Oracle Spatial and Graph – technical tips, best practices, and news from the product team

  • December 8, 2020

Using graphs to understand relationships with Oracle Database 21c

James Steiner
Vice President

With all the information that resides in our databases and operational systems, you would think that it would be easy to answer questions about who our most important customers and suppliers are, where are the critical points in a supply chain, which business or financial transactions may be suspicious, and what patterns are visible in sales data.  But these kinds of questions, and others like them that are based on how data elements are connected to others, can be difficult to express and analyze using traditional methods.

Graphs let you model, explore and perform analysis on your data based on how it is related to other information.  Whether it is a hierarchy structure in a human capital management schema, more complex relationships across sales data, consumer data, and demographic data, near-real-time analysis of online payment patterns, or linked data in public sector institutions for citizens’ use, it is more natural to model these connections and relationships as a graph.


Oracle Database 21c makes it simpler to install, configure and deploy graph features with the Graph Server and Client Kit.  This simplified packaging makes it easier to deploy and develop Property Graph applications and includes a native SPARQL endpoint to query RDF graphs.

How to use Graphs in Oracle Database

Model data as a Graph

The first step in performing graph analysis is to model the data as a graph.  Data from tables can be modeled as a graph and stored in the property graph schema, and loaded into the in memory graph server (PGX) to run the high speed analytics algorithms.   Alternatively, data can be instantiated as a graph in PGX in memory directly from standard tables.    If the data is in files in a known graph format (GraphML, GraphSON, GML or the Oracle Flat File Format) it can directly be loaded into the property graph schema.
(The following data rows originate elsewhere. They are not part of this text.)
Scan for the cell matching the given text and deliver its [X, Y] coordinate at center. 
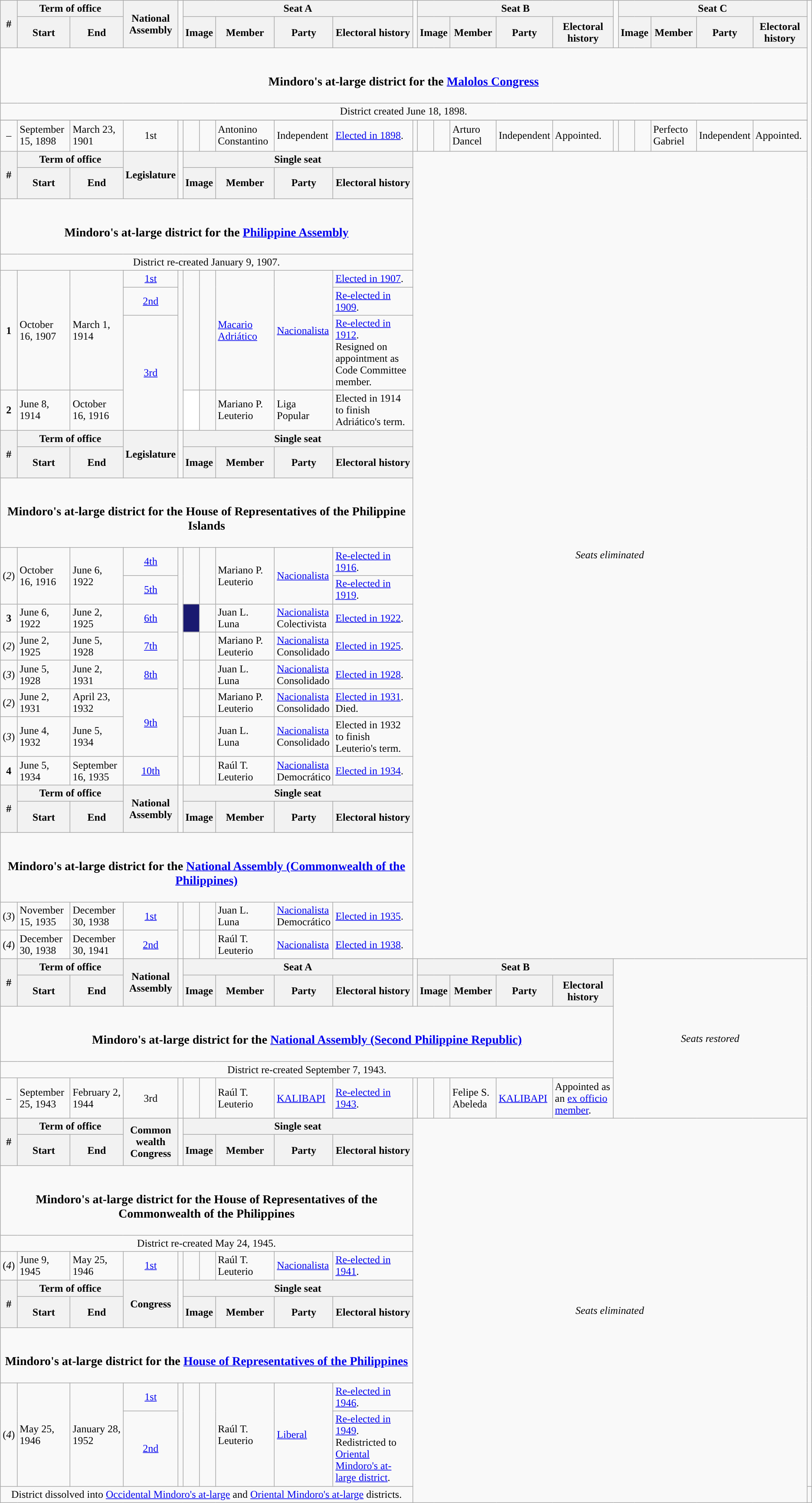
November 15, 1935 [44, 916]
Re-elected in 1943. [373, 1098]
Elected in 1935. [373, 916]
Mindoro's at-large district for the House of Representatives of the Philippine Islands [206, 513]
1 [9, 330]
4th [151, 561]
Elected in 1925. [373, 646]
Elected in 1934. [373, 770]
9th [151, 723]
CommonwealthCongress [151, 1142]
Elected in 1928. [373, 674]
Re-elected in 1919. [373, 590]
Re-elected in 1941. [373, 1266]
Re-elected in 1949. Redistricted to Oriental Mindoro's at-large district. [373, 1449]
Liberal [304, 1434]
7th [151, 646]
Re-elected in 1912.Resigned on appointment as Code Committee member. [373, 353]
Mindoro's at-large district for the National Assembly (Commonwealth of the Philippines) [206, 868]
Elected in 1922. [373, 618]
Mindoro's at-large district for the Philippine Assembly [206, 226]
Appointed as an ex officio member. [583, 1098]
District dissolved into Occidental Mindoro's at-large and Oriental Mindoro's at-large districts. [206, 1494]
Elected in 1898. [373, 135]
Elected in 1938. [373, 945]
Congress [151, 1304]
Elected in 1931.Died. [373, 703]
March 23, 1901 [97, 135]
June 8, 1914 [44, 410]
Mindoro's at-large district for the Malolos Congress [403, 75]
Arturo Dancel [473, 135]
2 [9, 410]
3 [9, 618]
Perfecto Gabriel [674, 135]
October 16, 1907 [44, 330]
District created June 18, 1898. [403, 111]
Felipe S. Abeleda [473, 1098]
February 2, 1944 [97, 1098]
June 4, 1932 [44, 737]
Macario Adriático [245, 330]
Seat C [712, 9]
Mindoro's at-large district for the House of Representatives of the Commonwealth of the Philippines [206, 1200]
Liga Popular [304, 410]
Mindoro's at-large district for the National Assembly (Second Philippine Republic) [307, 1034]
4 [9, 770]
Elected in 1907. [373, 278]
District re-created May 24, 1945. [206, 1244]
Re-elected in 1916. [373, 561]
March 1, 1914 [97, 330]
Mindoro's at-large district for the House of Representatives of the Philippines [206, 1355]
Elected in 1932 to finish Leuterio's term. [373, 737]
Re-elected in 1909. [373, 301]
8th [151, 674]
10th [151, 770]
January 28, 1952 [97, 1434]
Re-elected in 1946. [373, 1397]
December 30, 1941 [97, 945]
District re-created September 7, 1943. [307, 1070]
Elected in 1914 to finish Adriático's term. [373, 410]
June 9, 1945 [44, 1266]
September 15, 1898 [44, 135]
District re-created January 9, 1907. [206, 262]
Seats restored [710, 1038]
Antonino Constantino [245, 135]
5th [151, 590]
NacionalistaColectivista [304, 618]
6th [151, 618]
April 23, 1932 [97, 703]
September 25, 1943 [44, 1098]
September 16, 1935 [97, 770]
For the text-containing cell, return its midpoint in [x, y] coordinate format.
Once data is represented as a graph, in the property graph schema or in PGX, you can query, run analyses and visualize the results.  For RDF graphs, a graph can be loaded from a variety of native RDF formats or created from relational tables using a W3C graph mapping standard.

Querying and visualizing graph data

Oracle Database has a graph query language, PGQL, that simplifies the expression of traversal queries commonly used to retrieve data from graphs.  These might be queries to answer questions like “What path did the funds in this account take before they were deposited?” or “How close are the personal relationships of our purchasing managers to our suppliers?”. 

PGQL is a SQL-like query language for property graph data structures.  The language is based on the concept of graph pattern matching, which allows you to specify patterns that are matched against vertices and edges in a data graph.  

Oracle Database 21c supports graph visualization tools that let you interactively explore the graph, customize layouts, and highlight interesting relationships in your data.   Seeing graph data and relationships visually lets analysts, data scientists, and developers quickly understand and explore clusters, outliers, anomalies, patterns, communities, and critical connections in their data. 

You can query the RDF Graph in Oracle Database using the W3C standard query language SPARQL or through a SPARQL endpoint, SPARQL-in-SQL, or a Java API.

Graph Algorithms to Perform Analysis

One of the benefits of graphs is that they give you the ability to apply algorithms to analyze the relationships in the data.  These go beyond pattern matching and traversal and allow you to assess things like the strength of relationships, the importance of data elements, and whether something is in a critical path or influences other people or processes.  

Oracle Database property graph includes nearly 60 out of the box graph analytic algorithms to let you do things like find communities and influences, discover anomalies and fraud, recommend products, discover complex patterns and analyze paths.  

These prebuilt, parallel algorithms enable you to perform churn risk analysis, targeted marketing, and HR turnover analysis, spam and fraud detection, product recommendation, and path analysis and reachability.

In Oracle Database 21c, you can create or extend graph algorithms using Java syntax, in addition to the dozens of pre-built graph analytics that come with the product.  These user-defined algorithms will execute as fast as native algorithms in the product because they are compiled with the same optimizations.  For unique and specialized use cases, customizing graph algorithms lets you add analysis that analysts and data scientists design specifically for your applications.   

Faster Performance with Optimized In-Memory graph models

Oracle Database 21c includes an optimized representation of a property graph that uses less memory when using the in-memory graph server (PGX).  PGX can execute complex graph queries in milliseconds on graphs containing billions of nodes and edges.  The optimized graph representation gives you faster performance and is transparent; existing applications will run faster with no change.

Client Tools

The rich set of features for graph database and analytics can be accessed through a Java or Python API executed in popular notebooks or in business applications, and by running PGQL queries in the graph visualization tool or the SQLCl client.   RDF graph developers can use the widely popular SQL Developer tool, or an Oracle JET based query UI.

Graph in Oracle Database 21c

Oracle wants every developer, every data scientist and anyone who uses Oracle Database to be able to use graph analytics, graph models, and graph querying of their data.  To enable this, Oracle is including all of the database graph capabilities, as well as the spatial and machine learning features, in Oracle Database at no additional cost.